*TASK INSTRUCTIONS*:
Render the lines from the one containing "at lower left" through the one containing "(x=386, y=833)" as a numbered list, leaving out blank lines. Include nothing outside that span.

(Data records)
** Begin **

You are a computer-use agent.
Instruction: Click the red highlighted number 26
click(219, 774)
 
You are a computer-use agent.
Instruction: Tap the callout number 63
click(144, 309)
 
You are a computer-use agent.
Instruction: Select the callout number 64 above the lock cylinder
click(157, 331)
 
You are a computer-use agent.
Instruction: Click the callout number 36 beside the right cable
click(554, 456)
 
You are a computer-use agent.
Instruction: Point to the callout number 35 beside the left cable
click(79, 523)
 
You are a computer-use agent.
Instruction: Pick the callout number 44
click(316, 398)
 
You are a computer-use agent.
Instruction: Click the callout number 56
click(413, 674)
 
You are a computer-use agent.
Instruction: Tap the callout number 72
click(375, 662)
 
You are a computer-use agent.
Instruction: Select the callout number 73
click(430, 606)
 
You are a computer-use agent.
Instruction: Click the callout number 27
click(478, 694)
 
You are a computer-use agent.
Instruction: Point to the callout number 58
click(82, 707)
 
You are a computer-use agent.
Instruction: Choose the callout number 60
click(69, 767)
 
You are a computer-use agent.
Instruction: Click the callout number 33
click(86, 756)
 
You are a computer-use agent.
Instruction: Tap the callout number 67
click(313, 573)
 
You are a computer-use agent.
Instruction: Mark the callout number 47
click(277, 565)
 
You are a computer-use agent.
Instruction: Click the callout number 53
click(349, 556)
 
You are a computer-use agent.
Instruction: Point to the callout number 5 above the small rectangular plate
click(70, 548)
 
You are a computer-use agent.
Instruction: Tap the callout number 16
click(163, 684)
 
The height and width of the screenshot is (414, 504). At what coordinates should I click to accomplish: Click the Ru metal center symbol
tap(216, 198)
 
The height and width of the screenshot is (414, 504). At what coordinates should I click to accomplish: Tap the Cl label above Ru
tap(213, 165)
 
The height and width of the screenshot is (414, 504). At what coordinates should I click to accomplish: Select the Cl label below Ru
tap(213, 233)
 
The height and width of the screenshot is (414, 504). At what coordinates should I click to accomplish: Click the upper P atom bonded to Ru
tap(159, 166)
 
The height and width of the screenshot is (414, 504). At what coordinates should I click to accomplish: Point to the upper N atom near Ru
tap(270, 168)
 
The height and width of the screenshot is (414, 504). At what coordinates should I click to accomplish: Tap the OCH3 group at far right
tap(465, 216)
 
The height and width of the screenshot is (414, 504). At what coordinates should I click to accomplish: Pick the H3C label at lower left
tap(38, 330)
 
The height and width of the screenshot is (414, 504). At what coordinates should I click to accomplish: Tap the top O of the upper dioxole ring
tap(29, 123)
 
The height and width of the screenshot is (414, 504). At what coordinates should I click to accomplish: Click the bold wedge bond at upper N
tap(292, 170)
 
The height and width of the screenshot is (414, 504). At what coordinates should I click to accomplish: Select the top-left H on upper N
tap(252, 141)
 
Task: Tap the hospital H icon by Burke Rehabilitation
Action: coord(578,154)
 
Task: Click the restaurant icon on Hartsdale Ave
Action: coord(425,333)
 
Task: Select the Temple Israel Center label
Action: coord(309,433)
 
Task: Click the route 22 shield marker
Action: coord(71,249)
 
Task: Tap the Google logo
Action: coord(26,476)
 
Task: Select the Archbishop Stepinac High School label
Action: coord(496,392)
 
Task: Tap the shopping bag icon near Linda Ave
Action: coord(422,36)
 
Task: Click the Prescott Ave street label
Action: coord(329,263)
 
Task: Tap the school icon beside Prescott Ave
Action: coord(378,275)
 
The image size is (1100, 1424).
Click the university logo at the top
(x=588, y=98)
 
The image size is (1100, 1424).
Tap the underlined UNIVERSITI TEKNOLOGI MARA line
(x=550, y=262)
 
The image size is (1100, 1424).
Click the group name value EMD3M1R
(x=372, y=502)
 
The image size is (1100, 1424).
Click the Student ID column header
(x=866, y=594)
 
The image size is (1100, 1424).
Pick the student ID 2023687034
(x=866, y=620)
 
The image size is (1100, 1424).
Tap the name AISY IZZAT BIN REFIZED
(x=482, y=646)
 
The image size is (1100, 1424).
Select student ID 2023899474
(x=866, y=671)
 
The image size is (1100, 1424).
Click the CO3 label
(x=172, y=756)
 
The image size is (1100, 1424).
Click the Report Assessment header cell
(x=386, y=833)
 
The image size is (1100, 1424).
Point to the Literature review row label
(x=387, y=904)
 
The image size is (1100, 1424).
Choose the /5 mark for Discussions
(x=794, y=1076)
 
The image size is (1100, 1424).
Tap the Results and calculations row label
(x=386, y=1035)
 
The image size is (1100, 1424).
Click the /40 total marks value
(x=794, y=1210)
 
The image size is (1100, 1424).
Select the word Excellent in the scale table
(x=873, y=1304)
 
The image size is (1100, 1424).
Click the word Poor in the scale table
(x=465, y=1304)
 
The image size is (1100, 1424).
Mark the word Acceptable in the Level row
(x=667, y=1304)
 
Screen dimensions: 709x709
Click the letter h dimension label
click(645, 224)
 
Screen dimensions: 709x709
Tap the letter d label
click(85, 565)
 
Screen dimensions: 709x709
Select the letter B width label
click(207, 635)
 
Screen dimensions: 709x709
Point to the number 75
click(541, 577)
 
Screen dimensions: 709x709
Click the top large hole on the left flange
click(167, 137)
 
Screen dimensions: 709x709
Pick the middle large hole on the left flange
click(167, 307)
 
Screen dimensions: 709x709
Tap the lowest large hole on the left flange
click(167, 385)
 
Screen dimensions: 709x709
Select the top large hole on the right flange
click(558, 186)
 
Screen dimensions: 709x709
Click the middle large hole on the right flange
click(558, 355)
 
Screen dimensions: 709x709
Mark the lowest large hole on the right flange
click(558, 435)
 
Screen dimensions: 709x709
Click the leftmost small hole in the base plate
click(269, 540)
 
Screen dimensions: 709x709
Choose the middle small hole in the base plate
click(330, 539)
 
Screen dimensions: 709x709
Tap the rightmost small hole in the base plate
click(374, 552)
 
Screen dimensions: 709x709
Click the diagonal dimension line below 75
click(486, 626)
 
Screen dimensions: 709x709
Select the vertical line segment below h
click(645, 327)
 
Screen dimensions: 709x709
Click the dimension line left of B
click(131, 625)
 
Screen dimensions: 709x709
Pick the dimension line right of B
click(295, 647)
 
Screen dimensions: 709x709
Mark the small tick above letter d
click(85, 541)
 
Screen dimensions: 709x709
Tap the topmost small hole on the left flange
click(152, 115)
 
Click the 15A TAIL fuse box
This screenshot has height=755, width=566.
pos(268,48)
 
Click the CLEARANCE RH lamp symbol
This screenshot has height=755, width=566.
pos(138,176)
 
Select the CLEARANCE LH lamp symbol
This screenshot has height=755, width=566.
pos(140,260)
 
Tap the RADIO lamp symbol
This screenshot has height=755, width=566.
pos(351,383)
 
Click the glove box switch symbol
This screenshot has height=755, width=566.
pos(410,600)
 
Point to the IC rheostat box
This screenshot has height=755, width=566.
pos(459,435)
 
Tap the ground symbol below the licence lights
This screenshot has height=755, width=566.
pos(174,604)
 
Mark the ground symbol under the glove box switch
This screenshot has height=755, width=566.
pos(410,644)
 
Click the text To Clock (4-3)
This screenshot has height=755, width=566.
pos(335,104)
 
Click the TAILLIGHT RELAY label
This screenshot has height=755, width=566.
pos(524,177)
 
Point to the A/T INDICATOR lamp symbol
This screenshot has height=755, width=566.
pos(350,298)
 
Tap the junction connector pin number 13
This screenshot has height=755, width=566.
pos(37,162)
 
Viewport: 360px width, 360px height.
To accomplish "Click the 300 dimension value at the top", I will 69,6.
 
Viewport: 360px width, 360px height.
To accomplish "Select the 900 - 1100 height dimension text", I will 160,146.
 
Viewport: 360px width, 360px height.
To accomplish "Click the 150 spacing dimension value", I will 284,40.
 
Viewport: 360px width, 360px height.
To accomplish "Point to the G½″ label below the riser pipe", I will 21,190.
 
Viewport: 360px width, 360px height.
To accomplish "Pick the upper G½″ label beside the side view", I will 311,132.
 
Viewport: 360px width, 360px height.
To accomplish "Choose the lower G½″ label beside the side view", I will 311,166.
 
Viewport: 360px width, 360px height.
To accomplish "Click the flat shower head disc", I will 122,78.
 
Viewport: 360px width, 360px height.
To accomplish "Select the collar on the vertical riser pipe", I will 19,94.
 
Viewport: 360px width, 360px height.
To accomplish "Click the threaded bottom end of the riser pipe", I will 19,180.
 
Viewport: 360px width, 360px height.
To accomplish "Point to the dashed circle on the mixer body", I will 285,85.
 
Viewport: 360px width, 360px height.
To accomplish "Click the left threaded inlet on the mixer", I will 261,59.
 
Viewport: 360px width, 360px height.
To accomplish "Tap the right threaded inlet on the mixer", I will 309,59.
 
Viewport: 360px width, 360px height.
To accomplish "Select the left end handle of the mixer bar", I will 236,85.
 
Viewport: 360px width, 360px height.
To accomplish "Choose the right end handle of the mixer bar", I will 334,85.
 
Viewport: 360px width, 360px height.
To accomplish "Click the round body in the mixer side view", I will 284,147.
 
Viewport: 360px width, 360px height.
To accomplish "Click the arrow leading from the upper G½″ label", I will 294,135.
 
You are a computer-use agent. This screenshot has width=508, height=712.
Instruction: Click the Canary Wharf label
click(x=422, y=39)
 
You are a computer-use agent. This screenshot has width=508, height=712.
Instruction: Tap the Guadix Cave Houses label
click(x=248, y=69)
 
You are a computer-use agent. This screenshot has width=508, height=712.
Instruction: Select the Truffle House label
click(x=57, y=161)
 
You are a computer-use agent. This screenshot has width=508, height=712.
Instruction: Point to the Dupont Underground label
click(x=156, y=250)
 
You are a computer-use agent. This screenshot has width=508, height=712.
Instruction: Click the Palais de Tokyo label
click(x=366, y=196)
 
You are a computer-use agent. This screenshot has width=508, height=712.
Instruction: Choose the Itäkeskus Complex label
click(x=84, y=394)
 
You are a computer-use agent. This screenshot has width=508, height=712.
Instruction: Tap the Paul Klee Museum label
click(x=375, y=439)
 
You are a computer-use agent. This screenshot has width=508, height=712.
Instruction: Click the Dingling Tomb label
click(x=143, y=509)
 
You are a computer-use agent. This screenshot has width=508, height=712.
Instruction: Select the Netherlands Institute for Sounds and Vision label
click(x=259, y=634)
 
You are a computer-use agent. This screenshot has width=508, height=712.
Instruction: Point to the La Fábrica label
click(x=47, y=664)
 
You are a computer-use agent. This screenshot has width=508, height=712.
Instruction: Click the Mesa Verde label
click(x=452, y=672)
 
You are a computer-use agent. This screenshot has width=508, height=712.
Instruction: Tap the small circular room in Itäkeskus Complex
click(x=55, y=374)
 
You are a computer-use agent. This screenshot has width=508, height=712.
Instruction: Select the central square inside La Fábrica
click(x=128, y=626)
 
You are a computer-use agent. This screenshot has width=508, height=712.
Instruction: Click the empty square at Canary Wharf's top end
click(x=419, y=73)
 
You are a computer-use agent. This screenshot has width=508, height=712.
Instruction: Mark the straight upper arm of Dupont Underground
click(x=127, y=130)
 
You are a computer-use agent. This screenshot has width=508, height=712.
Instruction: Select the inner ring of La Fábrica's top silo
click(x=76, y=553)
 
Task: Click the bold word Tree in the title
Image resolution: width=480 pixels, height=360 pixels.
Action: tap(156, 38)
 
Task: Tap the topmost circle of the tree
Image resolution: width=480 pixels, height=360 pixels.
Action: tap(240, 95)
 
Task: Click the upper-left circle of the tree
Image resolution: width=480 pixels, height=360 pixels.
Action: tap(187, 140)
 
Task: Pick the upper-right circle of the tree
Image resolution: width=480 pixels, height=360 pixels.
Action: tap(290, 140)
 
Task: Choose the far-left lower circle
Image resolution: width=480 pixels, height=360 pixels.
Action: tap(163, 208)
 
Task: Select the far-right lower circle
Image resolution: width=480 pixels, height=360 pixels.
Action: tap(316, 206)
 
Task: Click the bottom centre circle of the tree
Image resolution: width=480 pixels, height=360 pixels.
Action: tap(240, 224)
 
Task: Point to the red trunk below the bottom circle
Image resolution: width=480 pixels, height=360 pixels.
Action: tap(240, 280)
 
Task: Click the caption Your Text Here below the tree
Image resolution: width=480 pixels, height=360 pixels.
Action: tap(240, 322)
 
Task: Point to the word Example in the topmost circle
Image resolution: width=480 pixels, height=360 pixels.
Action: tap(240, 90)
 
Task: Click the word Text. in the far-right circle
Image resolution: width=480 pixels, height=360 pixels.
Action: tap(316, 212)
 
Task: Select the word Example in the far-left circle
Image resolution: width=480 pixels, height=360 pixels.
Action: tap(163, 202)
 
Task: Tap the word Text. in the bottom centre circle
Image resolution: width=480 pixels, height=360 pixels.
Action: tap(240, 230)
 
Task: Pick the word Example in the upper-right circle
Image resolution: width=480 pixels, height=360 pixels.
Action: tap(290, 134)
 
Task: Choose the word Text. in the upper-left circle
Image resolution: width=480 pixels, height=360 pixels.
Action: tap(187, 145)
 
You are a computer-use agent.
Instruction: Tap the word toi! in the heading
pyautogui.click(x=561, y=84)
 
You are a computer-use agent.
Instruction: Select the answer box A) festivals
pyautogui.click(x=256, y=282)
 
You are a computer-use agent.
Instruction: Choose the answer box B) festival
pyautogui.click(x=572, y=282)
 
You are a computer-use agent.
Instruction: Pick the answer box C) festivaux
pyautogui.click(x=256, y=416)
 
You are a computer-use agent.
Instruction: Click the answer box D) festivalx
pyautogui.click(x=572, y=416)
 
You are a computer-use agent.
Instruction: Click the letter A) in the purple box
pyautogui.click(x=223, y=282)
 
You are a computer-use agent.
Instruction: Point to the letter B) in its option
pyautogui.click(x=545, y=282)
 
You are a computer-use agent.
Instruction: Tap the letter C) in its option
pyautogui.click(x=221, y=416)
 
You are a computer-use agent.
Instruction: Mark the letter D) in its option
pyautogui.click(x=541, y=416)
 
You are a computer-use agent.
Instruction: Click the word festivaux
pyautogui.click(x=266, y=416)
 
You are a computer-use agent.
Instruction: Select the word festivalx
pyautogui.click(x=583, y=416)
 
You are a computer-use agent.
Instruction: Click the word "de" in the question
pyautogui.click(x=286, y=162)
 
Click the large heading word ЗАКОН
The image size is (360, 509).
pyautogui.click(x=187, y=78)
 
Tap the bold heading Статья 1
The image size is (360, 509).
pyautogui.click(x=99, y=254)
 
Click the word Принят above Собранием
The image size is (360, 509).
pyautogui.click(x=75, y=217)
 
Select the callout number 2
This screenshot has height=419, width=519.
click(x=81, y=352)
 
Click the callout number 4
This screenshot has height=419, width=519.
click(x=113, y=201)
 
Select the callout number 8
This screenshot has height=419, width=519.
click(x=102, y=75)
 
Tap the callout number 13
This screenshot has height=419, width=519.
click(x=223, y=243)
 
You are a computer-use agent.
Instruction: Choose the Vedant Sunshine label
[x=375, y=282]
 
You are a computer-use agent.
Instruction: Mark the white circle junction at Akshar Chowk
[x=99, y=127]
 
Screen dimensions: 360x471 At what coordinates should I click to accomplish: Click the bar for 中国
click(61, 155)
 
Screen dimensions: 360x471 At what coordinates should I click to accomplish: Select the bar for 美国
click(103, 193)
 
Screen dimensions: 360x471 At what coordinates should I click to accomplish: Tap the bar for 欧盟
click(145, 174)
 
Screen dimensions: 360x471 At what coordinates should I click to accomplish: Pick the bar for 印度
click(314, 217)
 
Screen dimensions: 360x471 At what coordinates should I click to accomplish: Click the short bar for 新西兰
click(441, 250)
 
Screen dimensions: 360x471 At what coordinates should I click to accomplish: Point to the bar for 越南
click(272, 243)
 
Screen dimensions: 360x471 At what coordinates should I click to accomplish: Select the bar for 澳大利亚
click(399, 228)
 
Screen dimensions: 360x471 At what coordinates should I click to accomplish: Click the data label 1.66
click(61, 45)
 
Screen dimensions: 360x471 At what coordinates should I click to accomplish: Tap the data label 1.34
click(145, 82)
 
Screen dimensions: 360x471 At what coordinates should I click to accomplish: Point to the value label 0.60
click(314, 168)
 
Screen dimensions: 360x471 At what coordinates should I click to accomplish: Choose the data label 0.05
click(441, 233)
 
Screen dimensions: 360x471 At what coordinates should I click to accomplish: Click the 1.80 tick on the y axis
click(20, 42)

** End **

*EXERCISE RESULT*:
1. The height and width of the screenshot is (414, 504). At what coordinates should I click to accomplish: Pick the H3C label at lower left
2. tap(38, 330)
3. The height and width of the screenshot is (414, 504). At what coordinates should I click to accomplish: Tap the top O of the upper dioxole ring
4. tap(29, 123)
5. The height and width of the screenshot is (414, 504). At what coordinates should I click to accomplish: Click the bold wedge bond at upper N
6. tap(292, 170)
7. The height and width of the screenshot is (414, 504). At what coordinates should I click to accomplish: Select the top-left H on upper N
8. tap(252, 141)
9. Task: Tap the hospital H icon by Burke Rehabilitation
10. Action: coord(578,154)
11. Task: Click the restaurant icon on Hartsdale Ave
12. Action: coord(425,333)
13. Task: Select the Temple Israel Center label
14. Action: coord(309,433)
15. Task: Click the route 22 shield marker
16. Action: coord(71,249)
17. Task: Tap the Google logo
18. Action: coord(26,476)
19. Task: Select the Archbishop Stepinac High School label
20. Action: coord(496,392)
21. Task: Tap the shopping bag icon near Linda Ave
22. Action: coord(422,36)
23. Task: Click the Prescott Ave street label
24. Action: coord(329,263)
25. Task: Tap the school icon beside Prescott Ave
26. Action: coord(378,275)
27. The image size is (1100, 1424).
28. Click the university logo at the top
29. (x=588, y=98)
30. The image size is (1100, 1424).
31. Tap the underlined UNIVERSITI TEKNOLOGI MARA line
32. (x=550, y=262)
33. The image size is (1100, 1424).
34. Click the group name value EMD3M1R
35. (x=372, y=502)
36. The image size is (1100, 1424).
37. Click the Student ID column header
38. (x=866, y=594)
39. The image size is (1100, 1424).
40. Pick the student ID 2023687034
41. (x=866, y=620)
42. The image size is (1100, 1424).
43. Tap the name AISY IZZAT BIN REFIZED
44. (x=482, y=646)
45. The image size is (1100, 1424).
46. Select student ID 2023899474
47. (x=866, y=671)
48. The image size is (1100, 1424).
49. Click the CO3 label
50. (x=172, y=756)
51. The image size is (1100, 1424).
52. Click the Report Assessment header cell
53. (x=386, y=833)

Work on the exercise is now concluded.